Lots of good advice above. Another bit of advice is don’t give up on them. They’re too valuable to not learn well. Try OHS. Start light. No leaning forward on those.
Or. Balance the bar on your shoulders with your arms stretched out straight in front.

Arms have to stay up and back straight or the bar is coming down. Dan John has great tips on the learning progressions and has probably encountered every problem and has big tool bag full of tools for fixing the squat. Good luck.

TNT

[quote]grrrsauce wrote:
Chewie wrote:
That is my weak link in the front squat, also.

The way I corrected it was: keeping my elbows high, looking straight and getting good shoes.

Couldn’t agree more. I make sure I drive the elbows so high the bar makes it hard to breath. Your upper arms should be perpendicular to the floor, and squat shoes do help a lot.[/quote]

I don’t recommend the arms crossed position in this animated gif, but keeping your elbows high and your body erect is key to performing front squats.

Here are the things that got me front squatting comfortably:

  1. Dan John’s “goblet squats”. I do these all the time at work to stretch my hips out and practice the groove.

  2. Related to that, the thread on here about the “third world squat”, or basically a look at how other people in the world tend to squat on their haunches instead of sitting in chairs as we do. This inspired me to practice goblet squats more.

  3. Doing cleans until I found a comfortable hand/wrist position, and strengthened the bones below my front delts to the point where they can carry weight comfortably.

  4. Doing lots of really light front squats to develop the motor pattern.

  5. Looking up instead of forward. When I look forward I tend to fall forward. When I look up I can keep the weight on my heels and thus get better leg-hip drive and coordination.

  6. Getting that fucking bar in my throat. When I look up, it changes where my adam’s apple sits and I can get the bar in my throat, elbows high, very comfortably.

  7. Internalizing the idea of squatting between the legs. This is done by going back to #1 and doing more goblet squats.

  8. Imagining doing the motion all day long.

I used to be one of those guys who could not go ass to grass whatsoever and latched on to a PL-style squat at first because the ROM was shorter. But now I’ve ditched that in favor of ATG, biomechanically correct squats where I’m not putting up the same kind of poundage as before but my back and hips are much more healthy (strong and flexible and not as prone to injury).

[quote]danian1 wrote:
grrrsauce wrote:
Chewie wrote:
That is my weak link in the front squat, also.

The way I corrected it was: keeping my elbows high, looking straight and getting good shoes.

Couldn’t agree more. I make sure I drive the elbows so high the bar makes it hard to breath. Your upper arms should be perpendicular to the floor, and squat shoes do help a lot.

the way the bar rests on my shoulders and against my neck when I put my elbows really high actually cuts off blood circulation to my head and chokes me a little, am I doing something wrong, or is there another way?[/quote]

You will get used to it.

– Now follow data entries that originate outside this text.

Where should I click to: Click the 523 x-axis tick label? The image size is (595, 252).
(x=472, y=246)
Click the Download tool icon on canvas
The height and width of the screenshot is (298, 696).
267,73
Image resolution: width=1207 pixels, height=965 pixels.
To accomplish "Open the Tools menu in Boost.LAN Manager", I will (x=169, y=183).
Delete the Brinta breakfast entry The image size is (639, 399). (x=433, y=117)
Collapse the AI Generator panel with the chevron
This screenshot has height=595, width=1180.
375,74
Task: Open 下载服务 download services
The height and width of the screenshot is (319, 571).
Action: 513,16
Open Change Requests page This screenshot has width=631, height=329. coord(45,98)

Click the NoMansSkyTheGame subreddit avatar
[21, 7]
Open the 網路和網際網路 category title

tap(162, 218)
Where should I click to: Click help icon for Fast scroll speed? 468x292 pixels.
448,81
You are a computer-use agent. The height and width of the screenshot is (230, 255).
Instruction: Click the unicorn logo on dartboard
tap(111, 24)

The choking is normal…but the circulation…you might want to work on that. Tightening my neck up seems to help by allowing the bar to press on my sternocleidomastoids rather than my arteries.

You can do arms crossed style…but that is for what people around my town call sissies. Get used to Olympic style in case you ever want to go that route and start doing some Oly lifts.

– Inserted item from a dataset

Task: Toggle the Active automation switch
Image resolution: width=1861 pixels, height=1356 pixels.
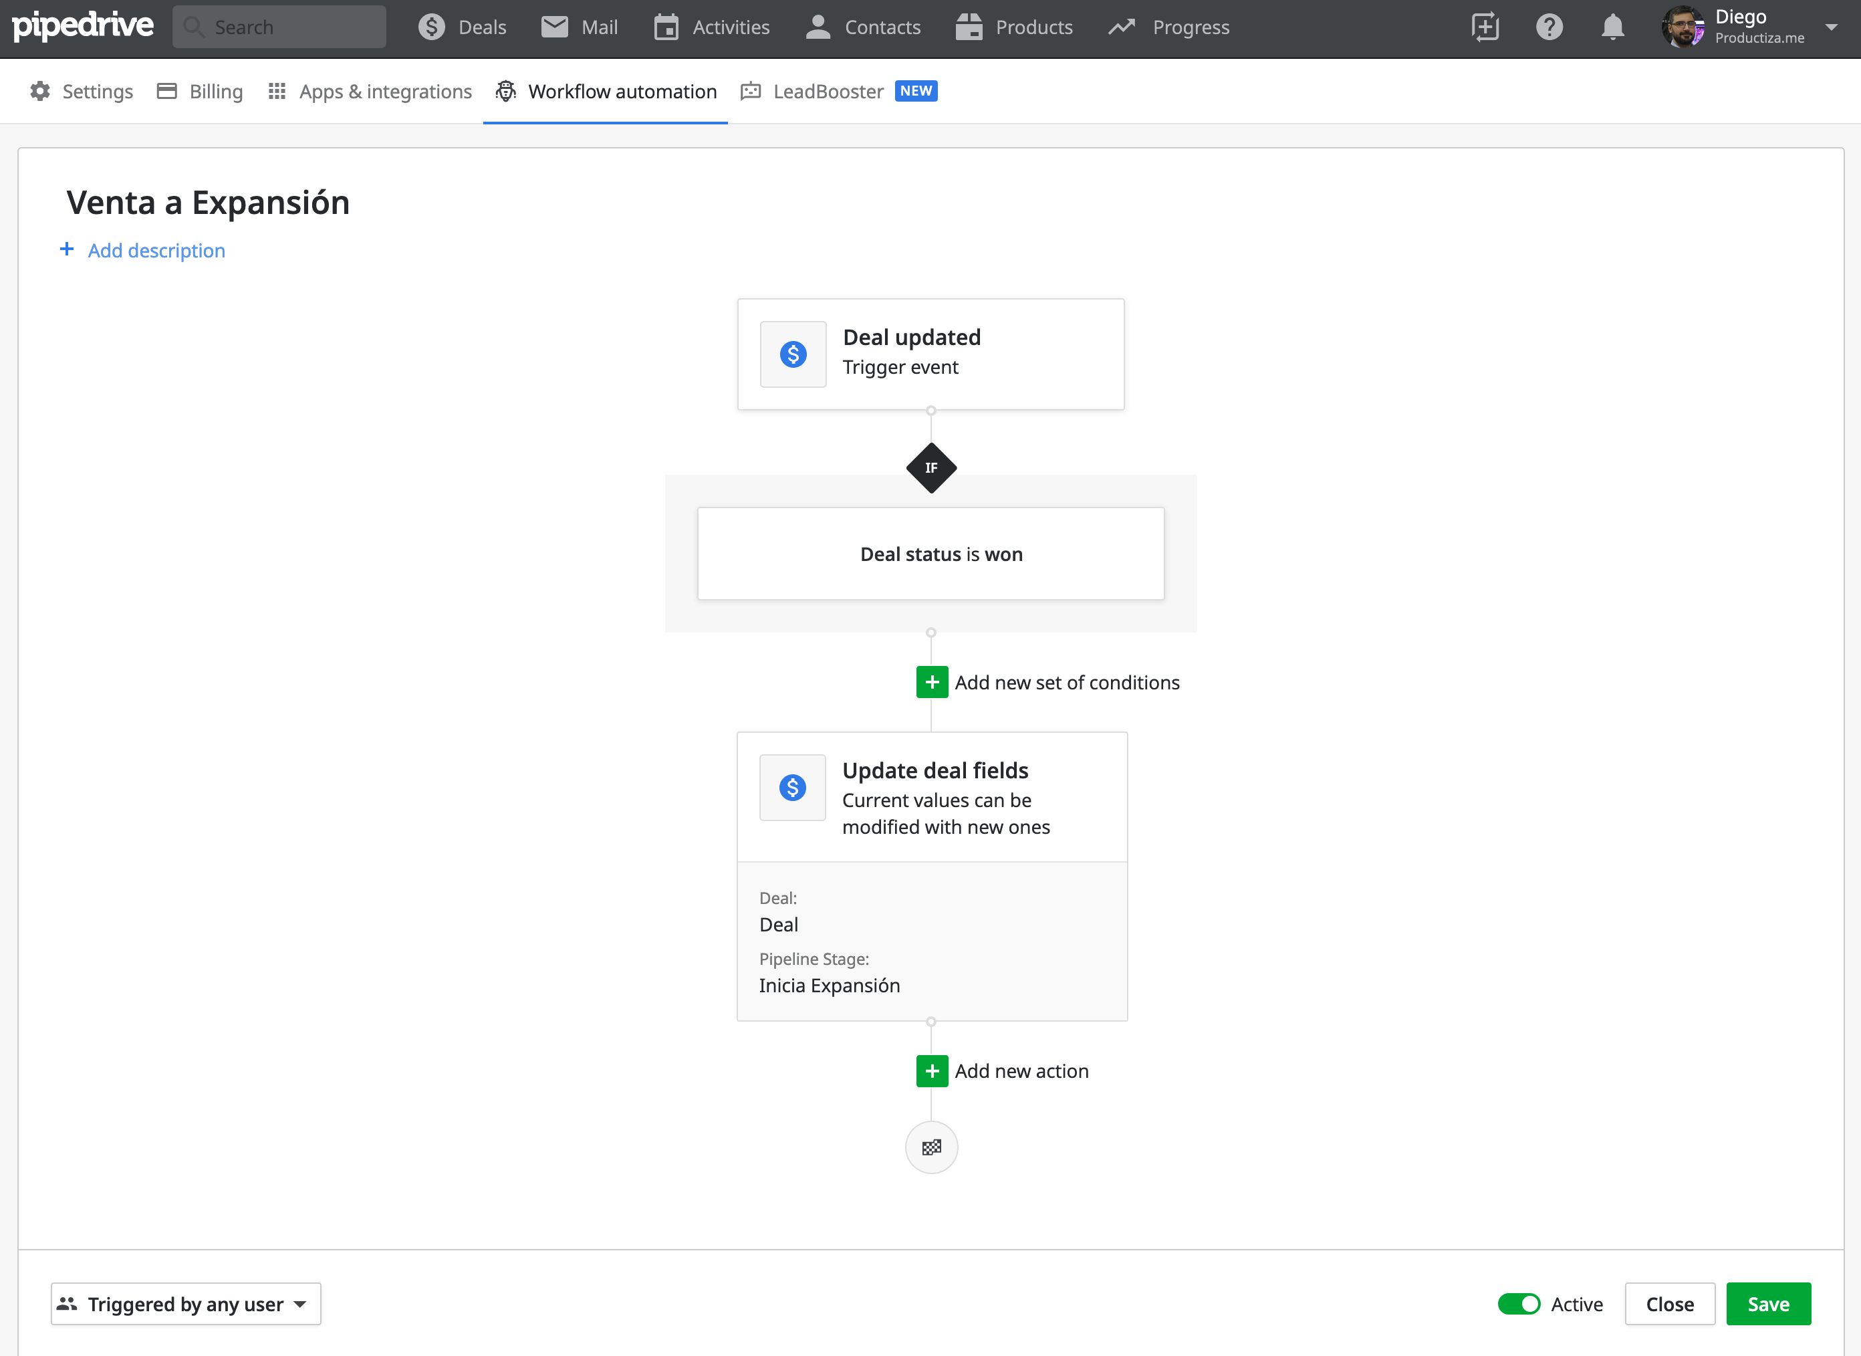Action: point(1519,1304)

Besides, the arteries in your neck have a response that when circulation becomes impaired your blood pressure will spike up. Great success!

Squat Rx #15: The Front Squat

If you’re falling forward and dropping the bar as you front squat, here are two tips that will help you more than anything else:

  1. Less Reps
  2. HEAVY, HIGH REP DUMBBELL ROWS!

Hey that youtube video really helped, Thanks Boris!